== 課題 1 ==
提示文のうち「在宅勤務中に普及した」で始まる段落から、カタカナで書かれた部分をすべて、出てくる順に挙げてください。

== 提示文 ==
- - -

新しいイヤホンを買った。
コロナ禍は続いているものの次第に社会活動は正常化しつつあり、外出する機会も増えてきた。特に在宅勤務に慣れた身には、他人の声やキーボード打音などで溢れるオフィスの騒音にはもはや耐えられない。
在宅勤務中に普及したオンライン会議をそのまま会社の自席でやる人は爆発してしまえと思う。ともかく、オフィスの環境はコロナ禍前よりも体感的に大幅に悪化していて、会社にいるとイライラが止まらない。あのノイズがいかに労働者の生産性を落としているのか会社の経営者や人事総務の人々は認識するべきだ。
なのでせめてもの自衛策として、ノイズキャンセリング機能付きのイヤホンまたはヘッドホンは切実に必須アイテムだ。
えーっと何の話だったっけ……?

- - -

== 提供データ ==
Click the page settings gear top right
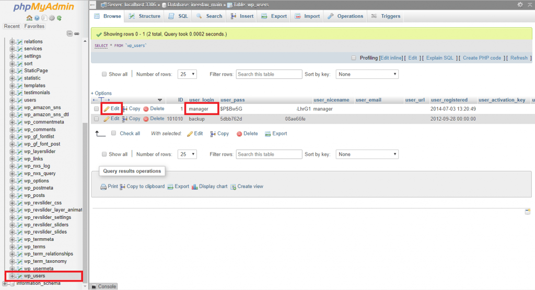(x=520, y=5)
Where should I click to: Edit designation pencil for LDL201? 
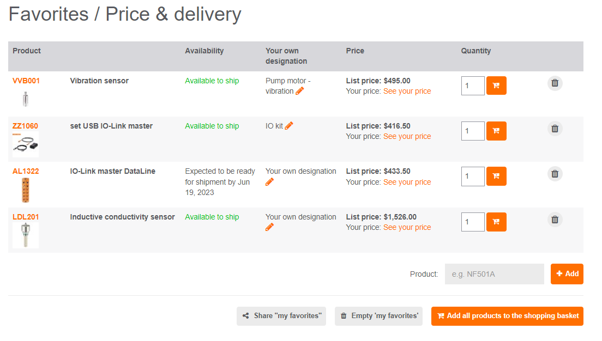click(x=269, y=227)
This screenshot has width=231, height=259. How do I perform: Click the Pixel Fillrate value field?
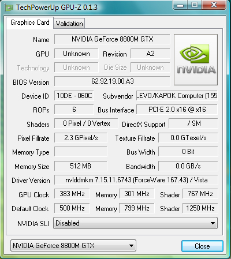coord(81,138)
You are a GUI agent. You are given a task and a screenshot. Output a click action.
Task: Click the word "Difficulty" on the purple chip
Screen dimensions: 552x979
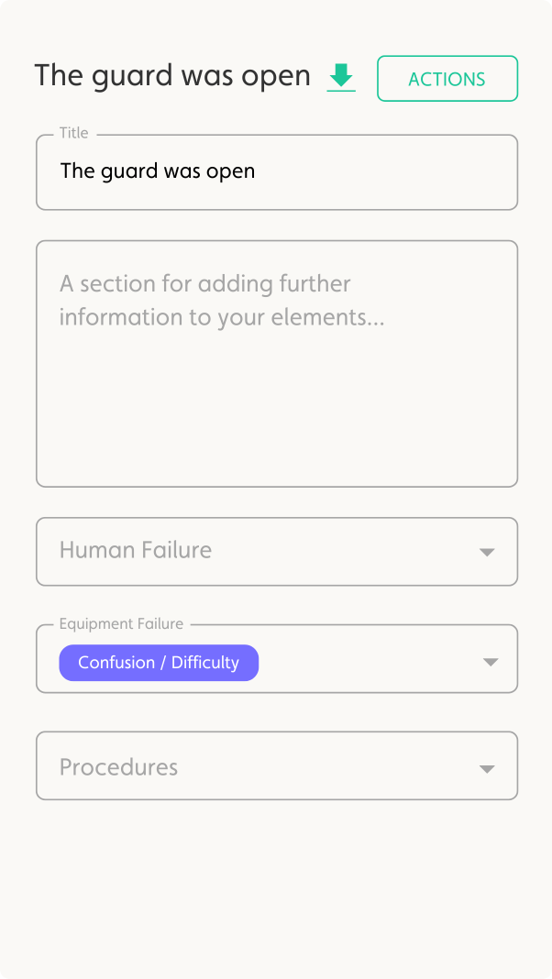204,663
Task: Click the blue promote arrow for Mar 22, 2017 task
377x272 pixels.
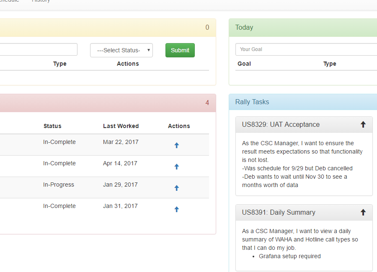Action: tap(176, 145)
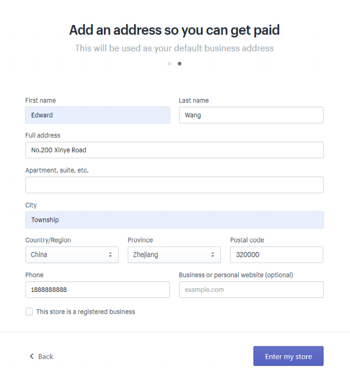This screenshot has width=350, height=369.
Task: Focus the City field containing Township
Action: (x=174, y=220)
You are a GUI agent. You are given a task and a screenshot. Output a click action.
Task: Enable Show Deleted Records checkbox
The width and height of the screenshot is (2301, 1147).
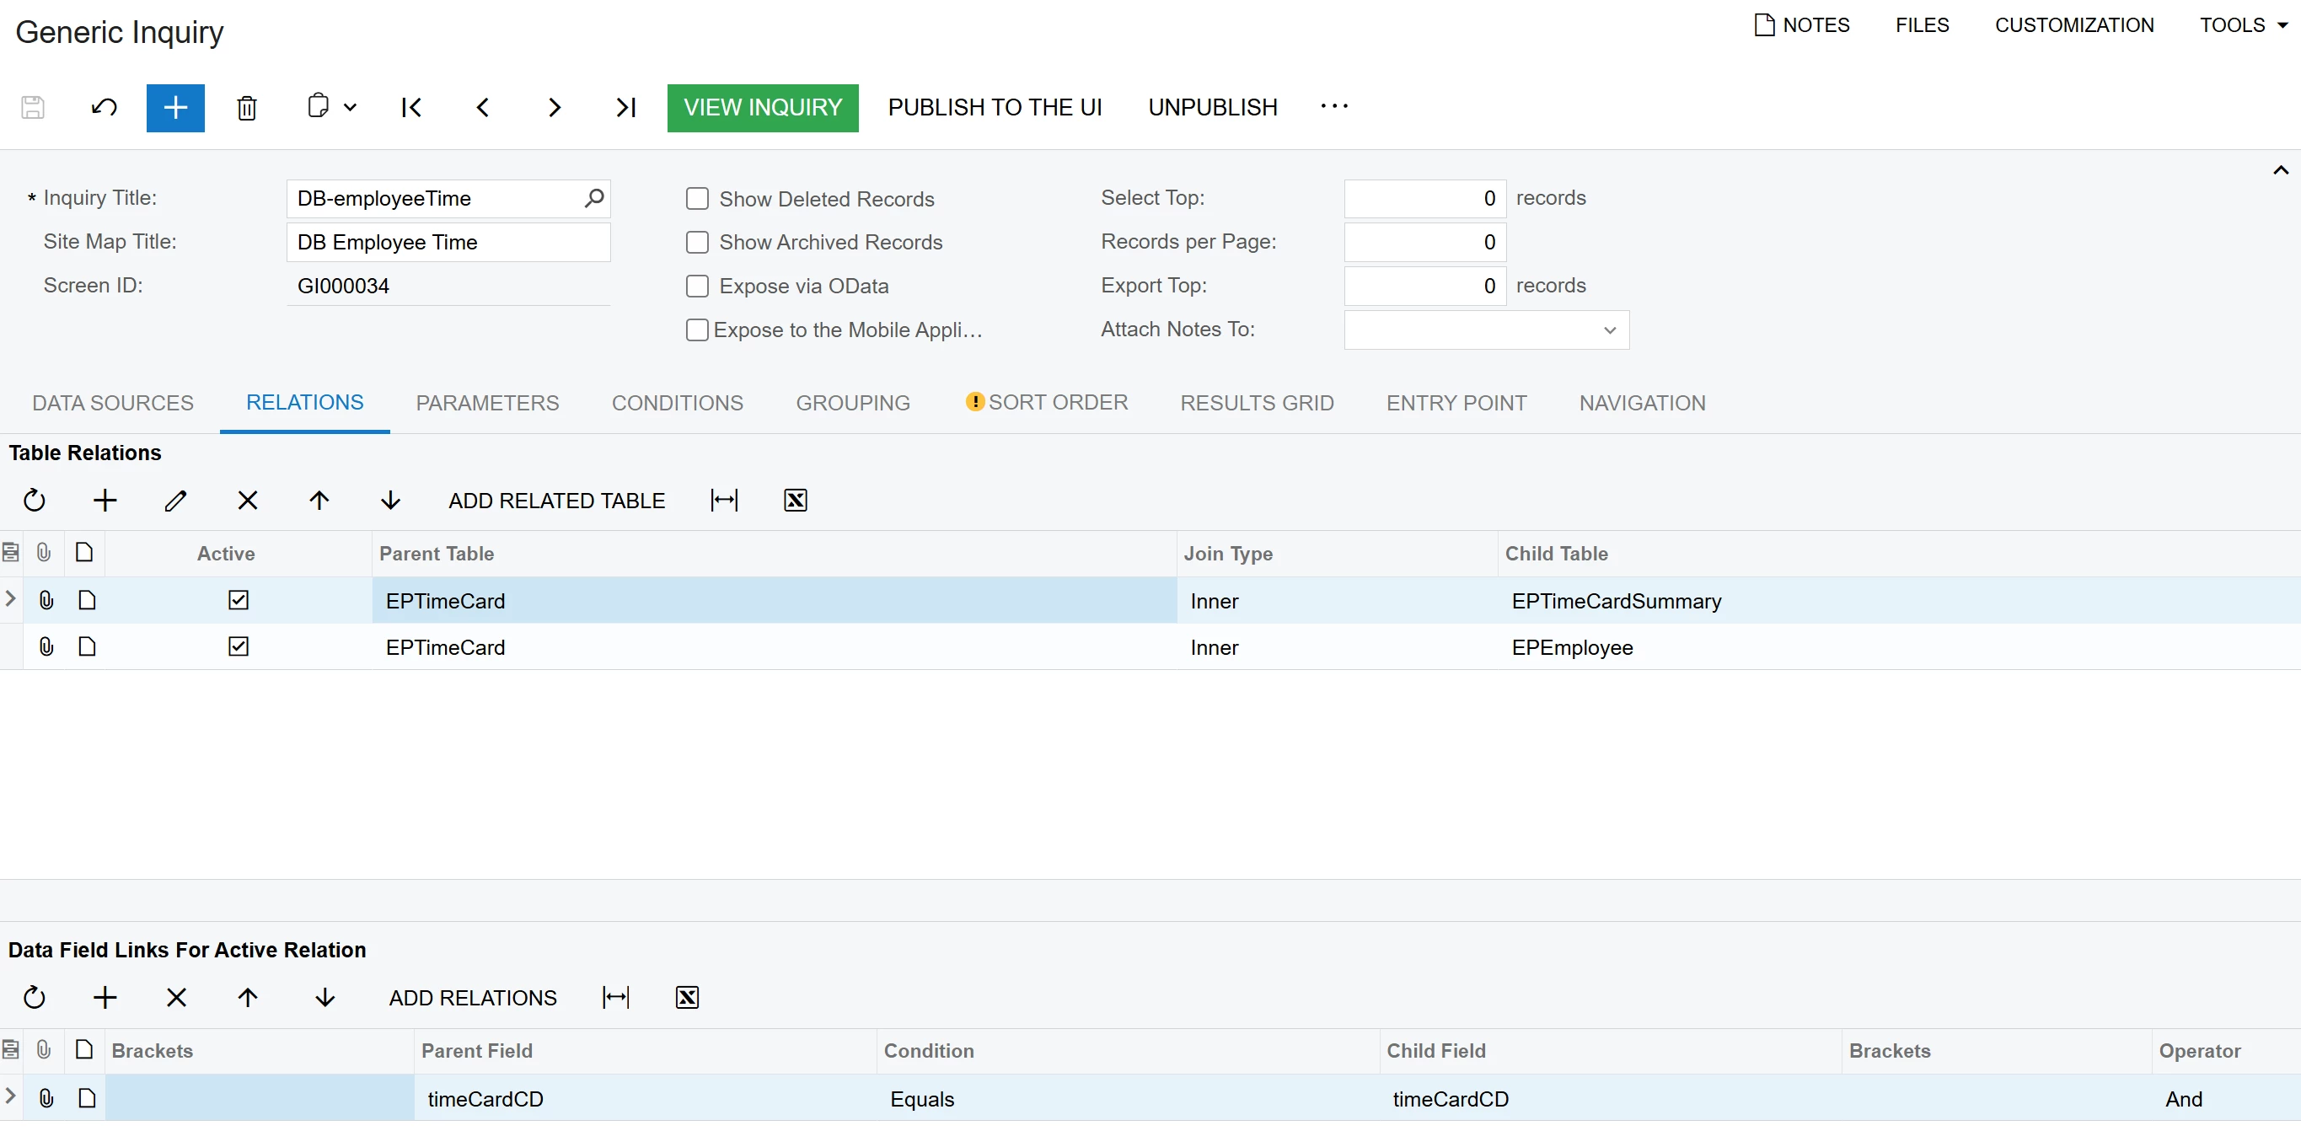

- - -

== 課題 2 ==
リストを「This screenshot has width=231, height=259.」を含む行から末尾まで書き直し、その際「GUI agent」を「UI agent」に改めてください。画像は省いてください。

== 解答 1 ==
オンライン、オフィス、コロナ、イライラ、ノイズ

== 解答 2 ==
This screenshot has width=231, height=259. How do I perform: Click the Pixel Fillrate value field?
coord(81,138)
You are a UI agent. You are given a task and a screenshot. Output a click action.
Task: Click the word "Difficulty" on the purple chip
Screen dimensions: 552x979
204,663
Task: Click the blue promote arrow for Mar 22, 2017 task
377x272 pixels.
Action: tap(176, 145)
This screenshot has width=350, height=369.
Task: Focus the City field containing Township
Action: (x=174, y=220)
You are a UI agent. You are given a task and a screenshot. Output a click action.
Task: Enable Show Deleted Records checkbox
The width and height of the screenshot is (2301, 1147).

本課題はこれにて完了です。